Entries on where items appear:
= = = =
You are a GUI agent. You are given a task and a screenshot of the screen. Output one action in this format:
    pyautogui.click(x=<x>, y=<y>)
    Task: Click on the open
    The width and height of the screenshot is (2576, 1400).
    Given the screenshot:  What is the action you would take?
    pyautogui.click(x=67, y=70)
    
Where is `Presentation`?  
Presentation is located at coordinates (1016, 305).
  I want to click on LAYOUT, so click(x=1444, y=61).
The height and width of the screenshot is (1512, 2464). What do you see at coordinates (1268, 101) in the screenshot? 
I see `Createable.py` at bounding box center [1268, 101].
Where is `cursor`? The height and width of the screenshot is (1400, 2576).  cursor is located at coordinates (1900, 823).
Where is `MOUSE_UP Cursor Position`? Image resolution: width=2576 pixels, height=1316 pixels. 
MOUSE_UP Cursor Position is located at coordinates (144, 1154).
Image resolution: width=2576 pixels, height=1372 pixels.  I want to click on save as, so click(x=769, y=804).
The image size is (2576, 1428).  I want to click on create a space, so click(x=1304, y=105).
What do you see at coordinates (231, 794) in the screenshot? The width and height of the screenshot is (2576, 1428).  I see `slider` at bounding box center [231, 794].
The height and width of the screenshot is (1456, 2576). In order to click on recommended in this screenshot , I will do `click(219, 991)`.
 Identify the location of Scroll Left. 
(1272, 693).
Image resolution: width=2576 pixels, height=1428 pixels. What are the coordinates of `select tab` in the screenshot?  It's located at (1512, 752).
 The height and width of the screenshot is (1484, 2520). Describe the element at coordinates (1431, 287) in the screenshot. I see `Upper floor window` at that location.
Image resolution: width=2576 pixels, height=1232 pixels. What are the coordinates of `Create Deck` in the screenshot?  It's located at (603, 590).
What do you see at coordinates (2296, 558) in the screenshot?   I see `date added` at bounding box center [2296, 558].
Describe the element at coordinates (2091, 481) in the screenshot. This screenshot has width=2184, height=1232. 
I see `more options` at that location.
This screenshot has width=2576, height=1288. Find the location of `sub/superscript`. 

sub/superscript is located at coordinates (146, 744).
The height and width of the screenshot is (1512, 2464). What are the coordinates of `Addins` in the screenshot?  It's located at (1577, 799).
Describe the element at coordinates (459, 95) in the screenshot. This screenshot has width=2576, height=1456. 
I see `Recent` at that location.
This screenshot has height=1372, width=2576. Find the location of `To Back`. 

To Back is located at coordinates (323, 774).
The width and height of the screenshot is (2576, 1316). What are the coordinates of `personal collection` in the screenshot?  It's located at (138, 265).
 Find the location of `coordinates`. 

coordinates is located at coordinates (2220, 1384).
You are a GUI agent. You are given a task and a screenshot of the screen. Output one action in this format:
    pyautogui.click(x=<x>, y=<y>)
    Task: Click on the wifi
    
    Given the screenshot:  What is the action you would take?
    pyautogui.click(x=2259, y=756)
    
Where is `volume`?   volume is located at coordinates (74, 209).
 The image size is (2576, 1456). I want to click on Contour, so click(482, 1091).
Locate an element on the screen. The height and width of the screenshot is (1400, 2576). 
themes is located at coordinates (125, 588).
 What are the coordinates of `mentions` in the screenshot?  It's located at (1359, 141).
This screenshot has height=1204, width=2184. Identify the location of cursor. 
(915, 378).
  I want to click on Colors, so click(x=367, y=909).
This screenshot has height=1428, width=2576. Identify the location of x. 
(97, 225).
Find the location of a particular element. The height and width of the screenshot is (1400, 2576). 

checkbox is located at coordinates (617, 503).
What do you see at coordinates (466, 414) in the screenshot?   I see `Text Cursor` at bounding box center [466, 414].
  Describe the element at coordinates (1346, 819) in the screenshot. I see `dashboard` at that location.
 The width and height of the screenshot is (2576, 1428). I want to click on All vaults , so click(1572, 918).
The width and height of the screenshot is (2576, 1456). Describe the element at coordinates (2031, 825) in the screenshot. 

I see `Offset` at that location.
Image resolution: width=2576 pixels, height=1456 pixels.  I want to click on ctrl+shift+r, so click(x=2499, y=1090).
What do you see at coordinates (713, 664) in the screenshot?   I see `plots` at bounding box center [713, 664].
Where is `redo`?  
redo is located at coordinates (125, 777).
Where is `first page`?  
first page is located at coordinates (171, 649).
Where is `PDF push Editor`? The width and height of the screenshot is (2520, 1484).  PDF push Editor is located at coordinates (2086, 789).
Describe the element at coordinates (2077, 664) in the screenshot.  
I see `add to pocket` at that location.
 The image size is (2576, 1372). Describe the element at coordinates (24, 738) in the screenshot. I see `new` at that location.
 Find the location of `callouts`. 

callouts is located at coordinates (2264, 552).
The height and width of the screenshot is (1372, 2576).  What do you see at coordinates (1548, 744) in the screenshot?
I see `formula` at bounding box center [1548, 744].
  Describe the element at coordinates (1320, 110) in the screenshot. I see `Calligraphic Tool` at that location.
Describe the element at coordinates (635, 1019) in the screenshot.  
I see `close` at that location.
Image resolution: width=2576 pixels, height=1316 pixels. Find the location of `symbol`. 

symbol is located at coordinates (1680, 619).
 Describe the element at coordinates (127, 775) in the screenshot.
= = = =
▶ [What you will do]:
Revise everything from the line containing "I want to click on LAYOUT, so" down to the line containing "Image resolution: width=2576 pixels, height=1232" by replacing "Image resolution" with "Resolution", and give those lines again with nothing else changed.

▶ [Finished exercise]:
  I want to click on LAYOUT, so click(x=1444, y=61).
The height and width of the screenshot is (1512, 2464). What do you see at coordinates (1268, 101) in the screenshot? 
I see `Createable.py` at bounding box center [1268, 101].
Where is `cursor`? The height and width of the screenshot is (1400, 2576).  cursor is located at coordinates (1900, 823).
Where is `MOUSE_UP Cursor Position`? Resolution: width=2576 pixels, height=1316 pixels. 
MOUSE_UP Cursor Position is located at coordinates (144, 1154).
Resolution: width=2576 pixels, height=1372 pixels.  I want to click on save as, so click(x=769, y=804).
The image size is (2576, 1428).  I want to click on create a space, so click(x=1304, y=105).
What do you see at coordinates (231, 794) in the screenshot? The width and height of the screenshot is (2576, 1428).  I see `slider` at bounding box center [231, 794].
The height and width of the screenshot is (1456, 2576). In order to click on recommended in this screenshot , I will do `click(219, 991)`.
 Identify the location of Scroll Left. 
(1272, 693).
Resolution: width=2576 pixels, height=1428 pixels. What are the coordinates of `select tab` in the screenshot?  It's located at (1512, 752).
 The height and width of the screenshot is (1484, 2520). Describe the element at coordinates (1431, 287) in the screenshot. I see `Upper floor window` at that location.
Resolution: width=2576 pixels, height=1232 pixels. What are the coordinates of `Create Deck` in the screenshot?  It's located at (603, 590).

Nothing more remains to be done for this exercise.